-- Entries shown --
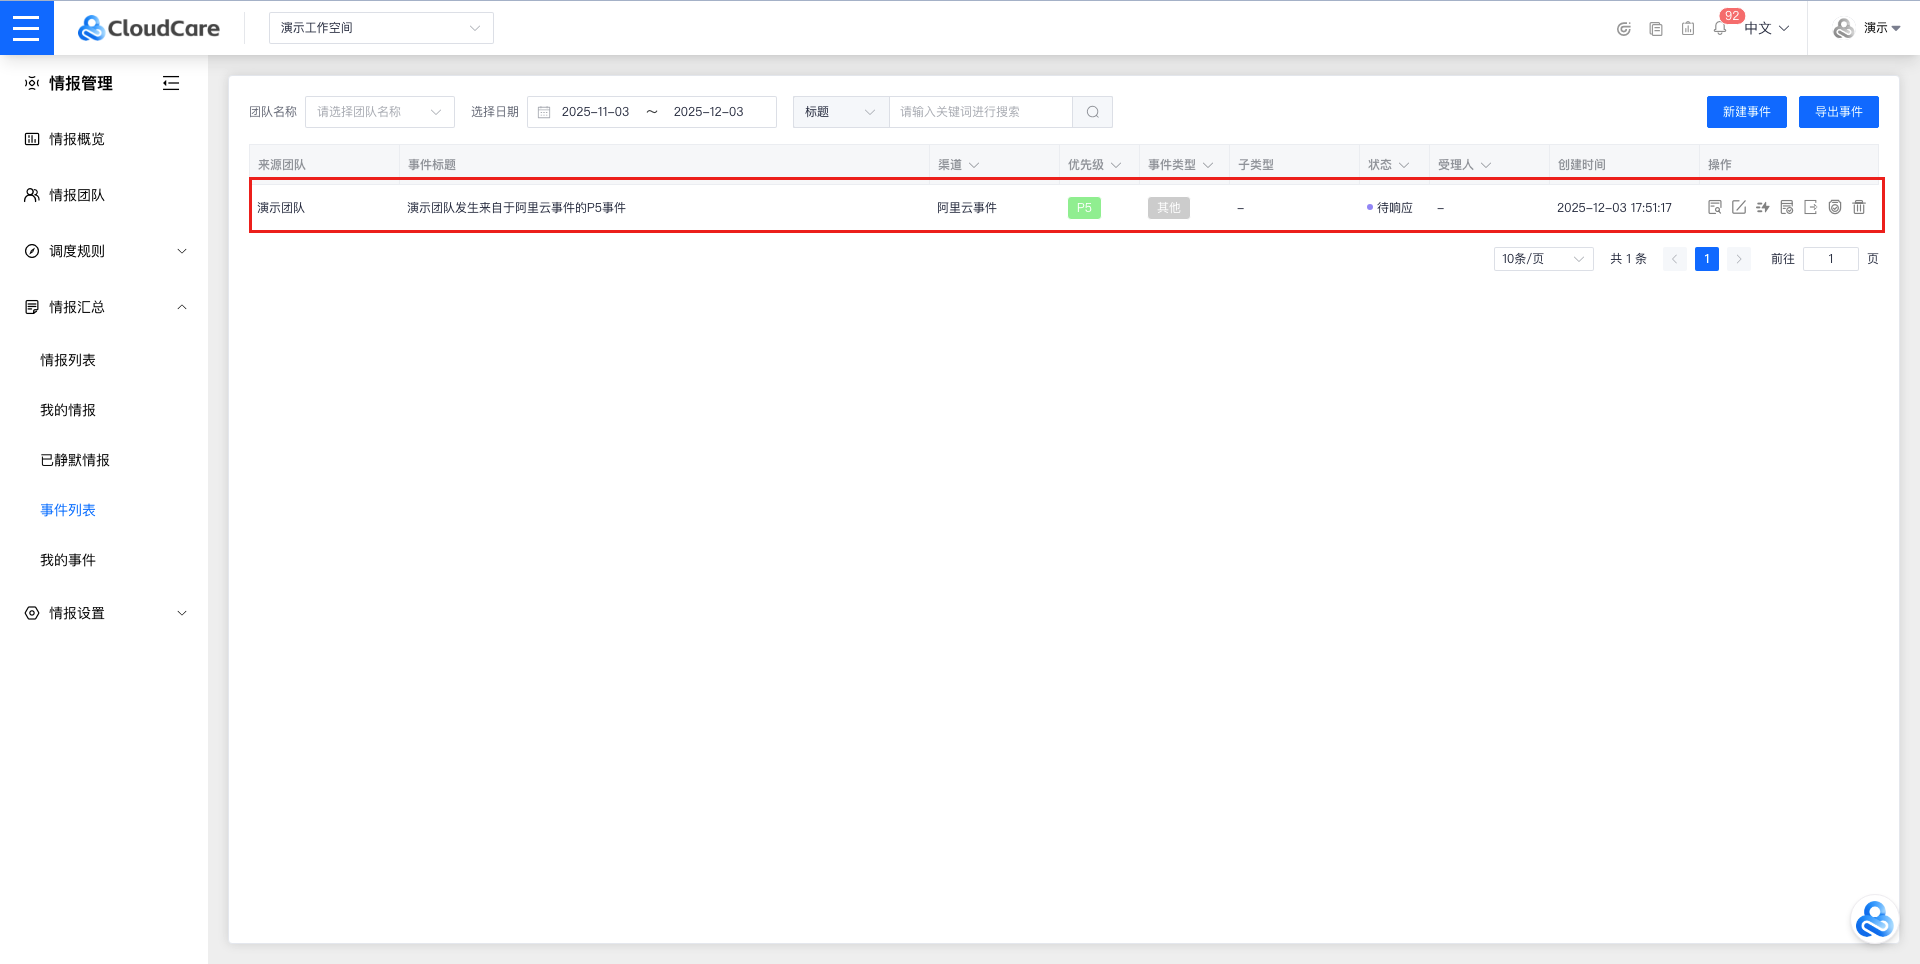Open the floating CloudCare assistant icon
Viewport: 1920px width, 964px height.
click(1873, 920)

...

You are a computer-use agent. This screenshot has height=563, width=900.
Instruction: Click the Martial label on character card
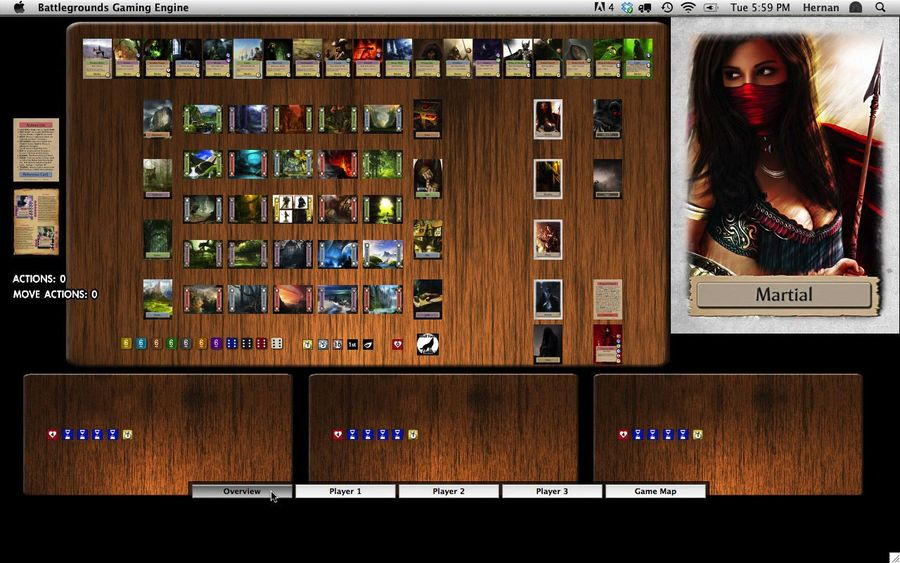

...

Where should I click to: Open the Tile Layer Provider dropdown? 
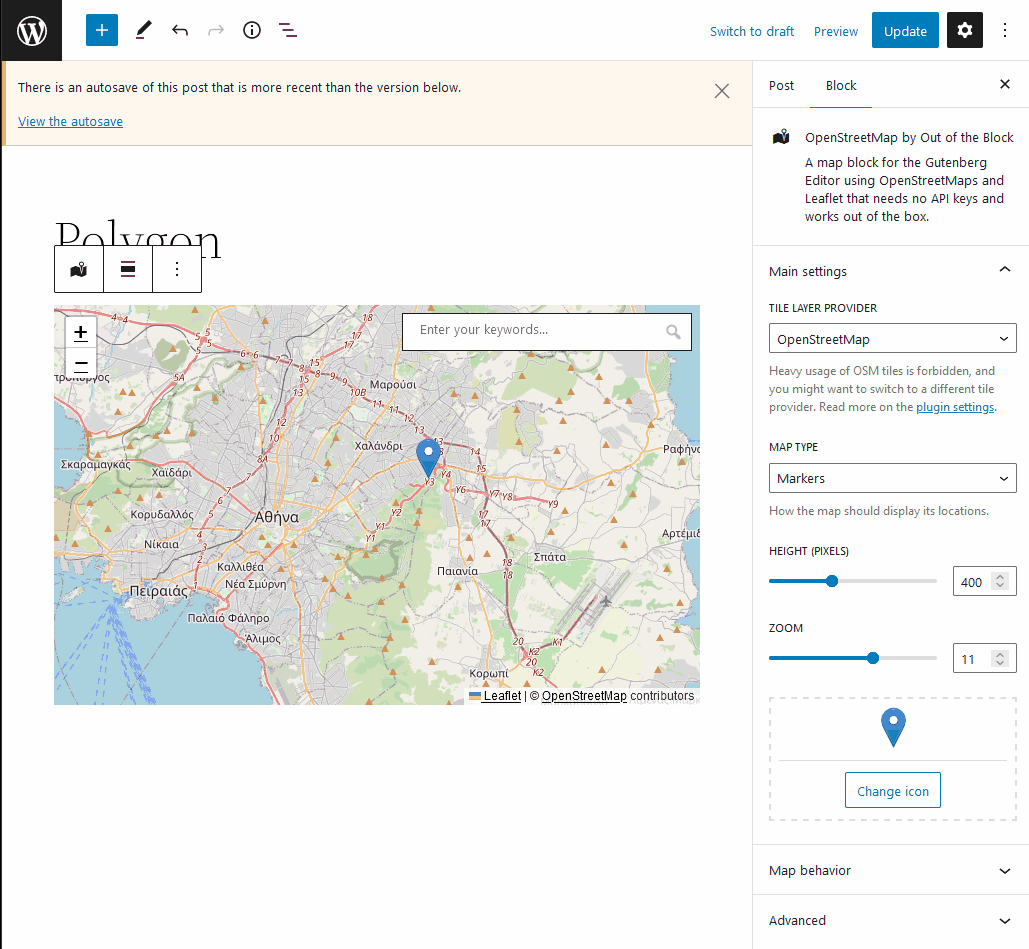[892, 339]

-- The problem --
In the records above, find the line with "You are a computer-use"; write out exactly that line and each one after it, stopping after the line with "Instruction: Click the".

-- Output for this exercise --
You are a computer-use agent. This screenshot has height=563, width=900.
Instruction: Click the Martial label on character card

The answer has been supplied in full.